→ BRIEF A:
According to the passage on gender and education, why does it matter to have significant numbers of women in the teaching profession? Answer in one to three sentences.

Education is a human right and an essential tool for achieving equality, development, and peace. Nondiscriminatory education benefits both men and women and ultimately equalizes relations between them.
To become agents for change, women must have equal access to educational opportunities. Literacy of women is key to improved health, nutrition, and education, and to the empowerment of women as full participants in decision making in society.
Investment in formal and nonformal education and training for girls and women, with its exceptionally high social and economic return, has proved to be one of the best means of achieving sustainable development and economic growth.
Every person must have access to basic education and other essential services. Without such access, the poor in particular, and their children, will have little opportunity to improve their economic status or to participate fully in society.
Education is key to improving the status of women. A pre-liminary step in gender analysis in the education sector will be to examine the gender indicators for the sector in the developing member countries (DMCs). The following questions should be asked:
- What are the overall participation rates at the various levels of education?
- How do girls compare with boys, and women with men, in educational participation rates at the various levels of education?
- Do the gender participation rates differ between regions?
- What are the broader social and economic factors that influence access to educational opportunities?
On the basis of this preliminary analysis, the extent of a project’s GAD potential can be evaluated. Education projects with the highest GAD potential will be those that target the areas of greatest gender inequity in the education system and regions of a DMC. For example in industrializing DMCs, or in modern urban areas within DMCs, women may benefit most from projects that include strategies to increase female enrollment at the senior secondary and higher educational levels, particularly in technical and nontraditional career areas for women. In DMCs or in areas within them that have a predominantly rural population, projects that focus on the primary education of girls, nonformal education in rural and small community settings, literacy classes, and distance education may be the most beneficial to women.
School projects at both primary and secondary levels should address the following:
Levels of access and attainment of women
- Where the participation rates for girls/females are lower, the PPTA feasibility study should carefully examine the underlying causes, and the project design should contain elements designed to overcome the constraints identified.
Textbooks and curriculum improvement
Projects focused on textbooks and curriculum improvement should aim to remove gender stereotypes in the content and images of textbooks.
Training of female teachers
GAD issues in the education sector focus on girls and women not only as students but also as members of the educational profession. Teachers are important role models to boys and girls and to their communities. Significant numbers of women in the teaching profession, particularly at the higher levels and in decision-making positions, can raise the aspirations of girls and young women and positively influence social attitudes toward women.
Social attitudes
To promote female access to education, an analysis of social attitudes toward education and the values attached to the education of males and females is important.
Box 1: Basic Education (Girls) Project, Lao People’s Democratic Republic, 1998
The long-term objective of the project is to bring more women into the mainstream of socioeconomic development by progressively improving their educational level. In the short term, the overall project objective is to expand access to improved primary education for girls. The project approach is flexible, which means that project impact and effects are continually assessed during implementation, and lessons learned are applied to subsequent activities.
The project provides selected unserved or underserved small ethnic minority communities with village-based primary schools staffed by trained teachers and equipped with adequate relevant learning materials. The project also provides targeted assistance to reduce the private cost of education to poor families.
To increase female enroll-ment and improve the retention of girls in particular, the project promotes community participation in school management by involving village committees, the Lao Women’s Union, and NGOs.
The project supports community-level mobilization activities that motivate villagers to
- send their girls to school and keep them there;
- assist with activities supporting school construction;
- help maintain textbooks;
- participate in school and community activities; and
- identify the need for targeted assistance to help relieve some of the household costs of education.
The success of teaching depends to a large extent on the availability of teaching and learning materials. The project supports the review of existing materials and best practices, as well as the development, testing, production, and distribution of supplementary materials and teacher’s guides in needed areas. This component includes the revision of curricula and instructional materials to conform to the learning needs of students, especially the girls.
Finally, the project is focused on teacher training. It seeks to increase the number of female and ethnic minority teachers by supporting minority students, mainly females, with scholarships, health-care allowances, books, educational materials, and commodities such as blankets, mosquito nets, and torches. After completing their studies, the recruits will teach in ethnic minority schools in project districts.

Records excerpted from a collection

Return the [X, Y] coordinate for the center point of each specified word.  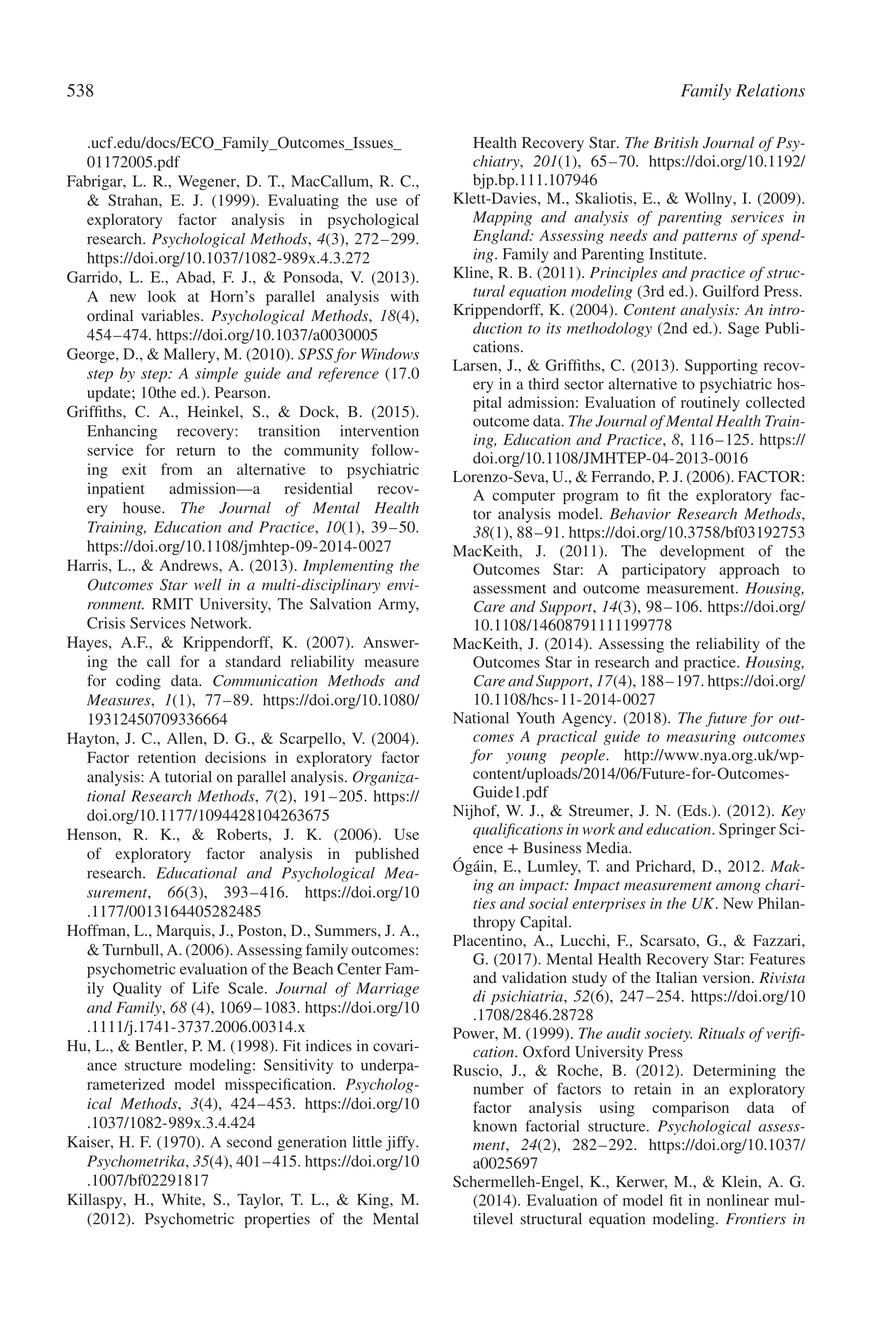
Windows [390, 354]
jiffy [401, 1143]
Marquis [184, 932]
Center [359, 969]
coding [138, 682]
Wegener [208, 182]
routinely [710, 404]
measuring [701, 738]
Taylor [260, 1201]
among [738, 888]
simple [216, 374]
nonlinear [738, 1200]
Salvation [340, 604]
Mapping [502, 218]
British [676, 142]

→ BRIEF B:
Render the part of the records that opens with the line containing "Taylor [260, 1201]" and closes with the last line of the records as a JSON list of strings, one string per line, leaving out blank lines.

→ COMPLETE OUTPUT A:
Teachers are important role models to boys and girls and to their communities. Significant numbers of women in teaching, particularly at the higher levels and in decision-making positions, can raise the aspirations of girls and young women and positively influence social attitudes toward women.

→ COMPLETE OUTPUT B:
[
  "Taylor [260, 1201]",
  "among [738, 888]",
  "simple [216, 374]",
  "nonlinear [738, 1200]",
  "Salvation [340, 604]",
  "Mapping [502, 218]",
  "British [676, 142]"
]